While researching the Calais Jungle, I came across an interesting project instigated by the University of East London. Running since November 2015, this undertaking involved a short, accredited university course called “Life Stories” which was made available to the refugee residents of the “Jungle”. It recognized that the residents had extremely limited access to further university education despite often being highly motivated and qualified. (Many refugees are professionals or university graduates.) Some were using the course as a gateway to further intended higher education study, while others were using it as a vehicle to improve and hone their written or oral English expression (Lounasmaa, 2016).
Stories are an important part of anyone’s identity, and the narrative has the incredible potential to “give voice” to people who are in marginalized positions of influence and power. It was hoped that through this vehicle of expression, residents would also be able to process not only the physical and psychological difficulties faced in the camp, but also the extremely harrowing and traumatic situations from which many of them have fled. (Hansen, 2016).
Workshops were held to read and discuss life stories of famous people such as Nelson Mandela, Martin Luther King, and Mala Yousafzai, as well as examining photographic, poetic and video presentations of the lives of various other global figures. These substantive discussions helped to perpetuate the development of the residents’ oral English skills (Hansen, 2016).
From this foundation, the students were then given the opportunity to create their own life stories via a variety of mediums and modalities such as written essays, artwork, photography, video, drama and poetry – much of which could be created or documented using smartphone cameras or apps.
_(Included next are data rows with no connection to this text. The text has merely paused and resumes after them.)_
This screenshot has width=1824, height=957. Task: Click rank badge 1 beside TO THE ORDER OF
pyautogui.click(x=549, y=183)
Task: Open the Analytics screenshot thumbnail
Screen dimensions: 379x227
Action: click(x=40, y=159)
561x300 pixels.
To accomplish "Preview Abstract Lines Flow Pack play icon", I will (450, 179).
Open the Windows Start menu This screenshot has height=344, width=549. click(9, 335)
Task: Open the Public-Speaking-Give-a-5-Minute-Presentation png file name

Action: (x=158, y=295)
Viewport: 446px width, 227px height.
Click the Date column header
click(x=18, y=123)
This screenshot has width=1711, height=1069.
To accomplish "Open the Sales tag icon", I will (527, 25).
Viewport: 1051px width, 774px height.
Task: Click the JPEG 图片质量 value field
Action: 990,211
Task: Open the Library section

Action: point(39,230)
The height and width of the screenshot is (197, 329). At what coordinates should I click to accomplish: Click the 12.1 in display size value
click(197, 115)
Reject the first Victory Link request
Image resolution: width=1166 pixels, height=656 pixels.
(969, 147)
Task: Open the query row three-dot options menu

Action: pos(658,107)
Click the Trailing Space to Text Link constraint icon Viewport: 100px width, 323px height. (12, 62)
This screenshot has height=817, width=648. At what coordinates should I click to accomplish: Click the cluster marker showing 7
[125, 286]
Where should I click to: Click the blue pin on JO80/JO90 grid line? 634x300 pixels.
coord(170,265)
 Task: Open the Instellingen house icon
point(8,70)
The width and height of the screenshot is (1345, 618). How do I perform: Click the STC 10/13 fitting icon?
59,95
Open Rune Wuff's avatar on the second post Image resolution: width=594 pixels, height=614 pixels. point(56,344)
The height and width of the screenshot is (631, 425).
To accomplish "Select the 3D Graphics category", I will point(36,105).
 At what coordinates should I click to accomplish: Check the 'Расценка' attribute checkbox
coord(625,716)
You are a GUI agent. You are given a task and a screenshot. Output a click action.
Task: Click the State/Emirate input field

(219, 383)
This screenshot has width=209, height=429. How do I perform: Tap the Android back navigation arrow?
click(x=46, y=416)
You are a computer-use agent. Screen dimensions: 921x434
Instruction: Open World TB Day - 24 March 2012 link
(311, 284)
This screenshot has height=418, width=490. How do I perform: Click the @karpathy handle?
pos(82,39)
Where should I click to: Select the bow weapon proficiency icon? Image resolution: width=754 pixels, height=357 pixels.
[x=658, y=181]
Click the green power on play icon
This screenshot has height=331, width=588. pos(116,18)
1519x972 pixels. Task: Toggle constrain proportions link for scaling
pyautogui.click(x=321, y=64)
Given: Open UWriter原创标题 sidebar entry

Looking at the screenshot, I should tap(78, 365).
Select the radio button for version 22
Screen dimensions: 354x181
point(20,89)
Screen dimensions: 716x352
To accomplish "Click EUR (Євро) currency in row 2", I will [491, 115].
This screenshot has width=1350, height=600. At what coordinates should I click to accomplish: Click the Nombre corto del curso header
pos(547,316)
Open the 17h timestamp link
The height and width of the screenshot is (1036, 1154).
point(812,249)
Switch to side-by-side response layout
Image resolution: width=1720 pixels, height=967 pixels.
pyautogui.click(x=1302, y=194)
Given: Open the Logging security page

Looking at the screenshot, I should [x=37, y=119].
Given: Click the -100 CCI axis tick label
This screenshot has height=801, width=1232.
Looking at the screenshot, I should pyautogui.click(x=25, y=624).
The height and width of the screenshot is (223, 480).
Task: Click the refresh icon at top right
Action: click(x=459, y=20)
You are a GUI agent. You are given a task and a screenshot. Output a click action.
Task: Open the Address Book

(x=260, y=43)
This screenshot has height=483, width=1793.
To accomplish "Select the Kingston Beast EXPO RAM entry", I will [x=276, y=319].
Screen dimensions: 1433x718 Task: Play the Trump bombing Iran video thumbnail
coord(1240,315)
These stories could be visual, oral or written in nature.
The ultimate goal was to give a platform for the voice of the marginalized to be heard. As Hansen further explained: “Not all stories are equally voiced. There are worlds of privileged voices and worlds of lost voices. Stories are always embedded and patterned through cultures of inequalities; of ethnicity and class; of gender and sexuality; of health and age; of nation and country” (2016, p. 10).
As a culmination to the course, students were collectively co-authoring a book called Voices from the Jungle which is due to be published by Pluto Press in 2017.
As Lounasmaa (2016) aptly stated: “European politicians and citizens worry about the integration, employability and the cost of the refugees and migrants arriving in the EU. My experiences of teaching students in the Jungle show that access to education immediately upon arrival is one of the most important solutions to all three of these concerns. More importantly, it is a human right.”
The final benefit of this project was that it may play a substantial role in aiding future asylum claims for the residents. During the process, applicants are repeatedly interviewed and required to give persuasive narrative recounts in intricate detail of traumas from which they have escaped. Presenting a logical, coherent story is paramount to successful claims. (Merriman, 2016)
As an educator, I can see the amazing potential and value in replicating a similar initiative with primary-aged students. Hopefully, through using the narrative as a vehicle for voice, students can simultaneously process their prior journeys and begin to embark on a healing journey of their own.